■ GIVEN DATA:
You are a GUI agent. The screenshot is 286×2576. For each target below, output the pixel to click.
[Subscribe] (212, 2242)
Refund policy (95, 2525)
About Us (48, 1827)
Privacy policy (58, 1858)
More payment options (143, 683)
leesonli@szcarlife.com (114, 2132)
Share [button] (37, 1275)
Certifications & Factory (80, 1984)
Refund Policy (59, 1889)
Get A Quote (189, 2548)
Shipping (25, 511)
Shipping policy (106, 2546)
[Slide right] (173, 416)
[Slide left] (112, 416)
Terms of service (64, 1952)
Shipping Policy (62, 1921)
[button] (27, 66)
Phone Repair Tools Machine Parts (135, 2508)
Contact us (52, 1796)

...

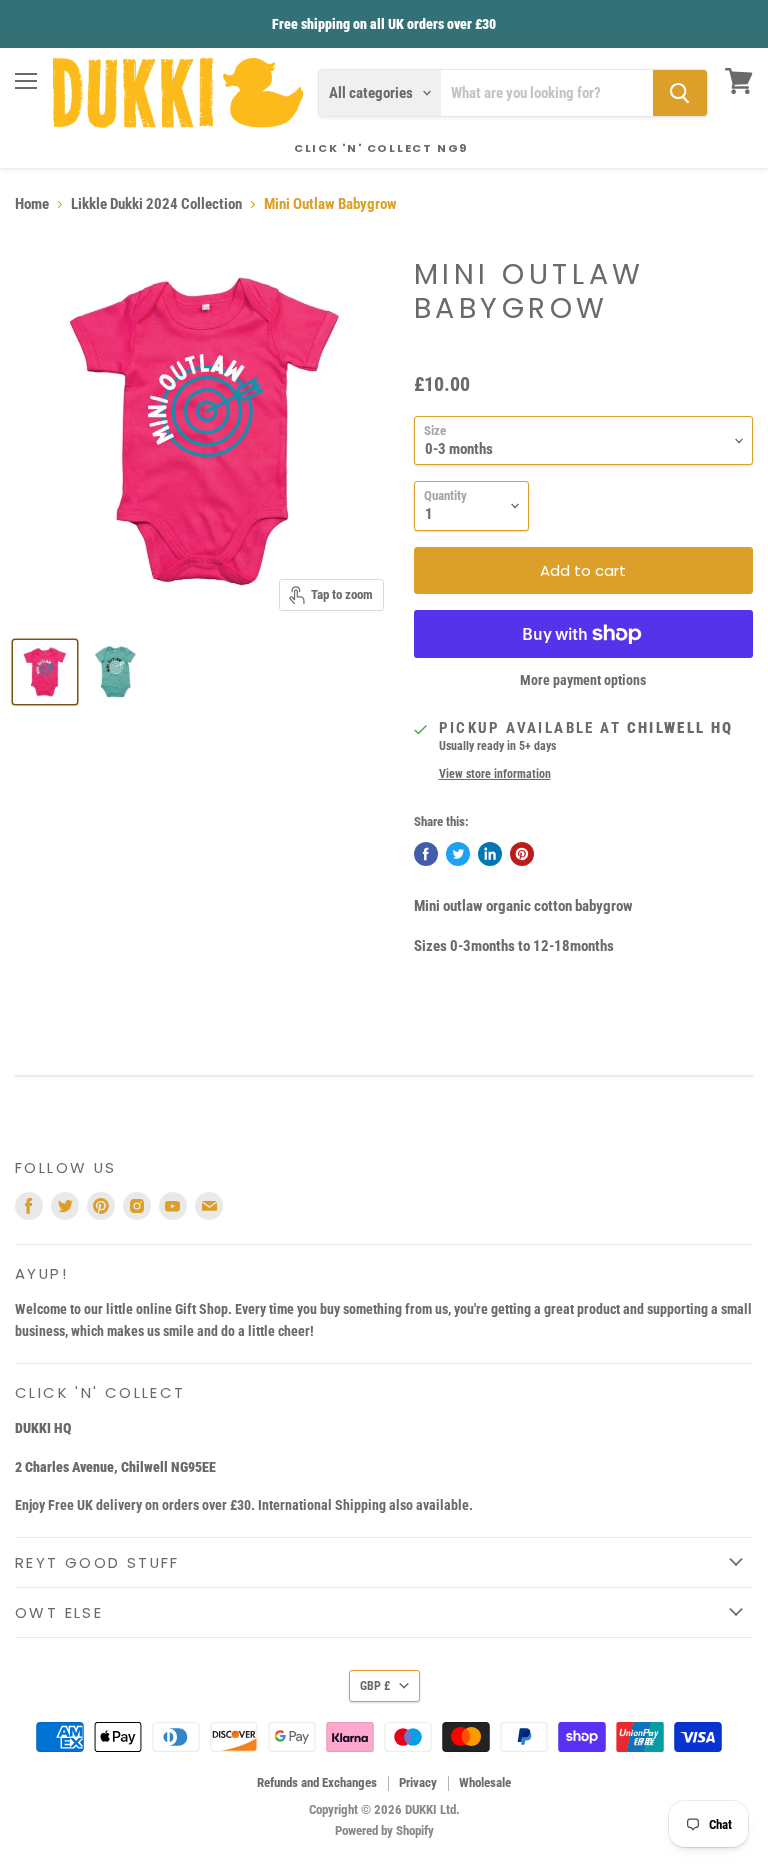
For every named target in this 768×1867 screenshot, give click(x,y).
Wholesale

==

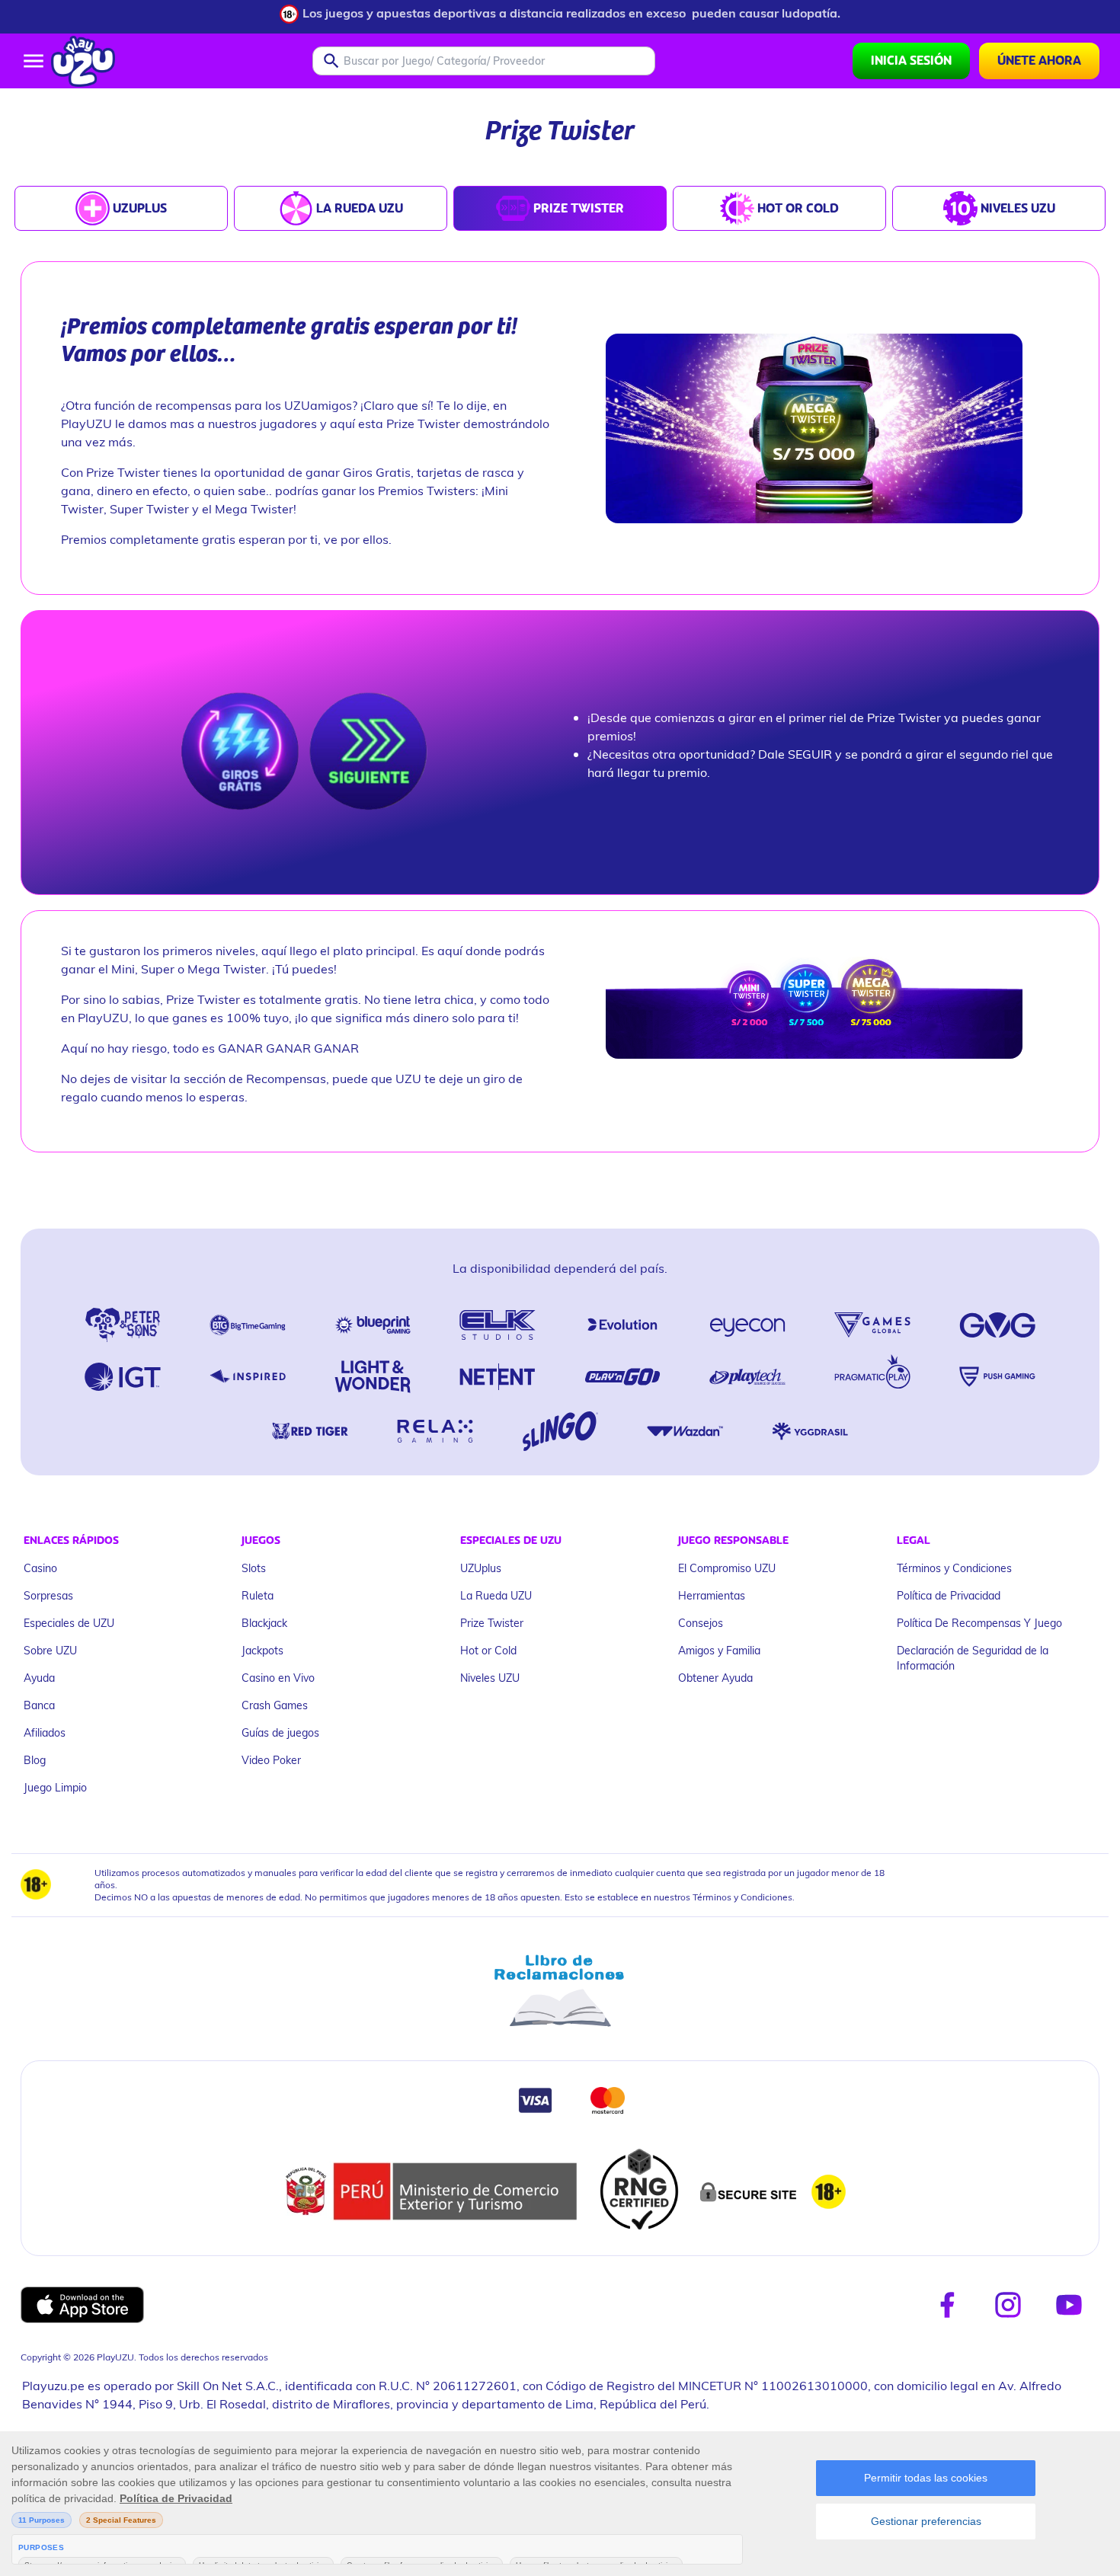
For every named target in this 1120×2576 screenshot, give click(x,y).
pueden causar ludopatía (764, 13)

■ WORK ORDER: Keeping every character as it is, restate the lines above that run from the line with "You are a GUI" through the line with "Share [button] (37, 1275)", both included, and nothing else.

■ ANSWER SECTION:
You are a GUI agent. The screenshot is 286×2576. For each target below, output the pixel to click.
[Subscribe] (212, 2242)
Refund policy (95, 2525)
About Us (48, 1827)
Privacy policy (58, 1858)
More payment options (143, 683)
leesonli@szcarlife.com (114, 2132)
Share [button] (37, 1275)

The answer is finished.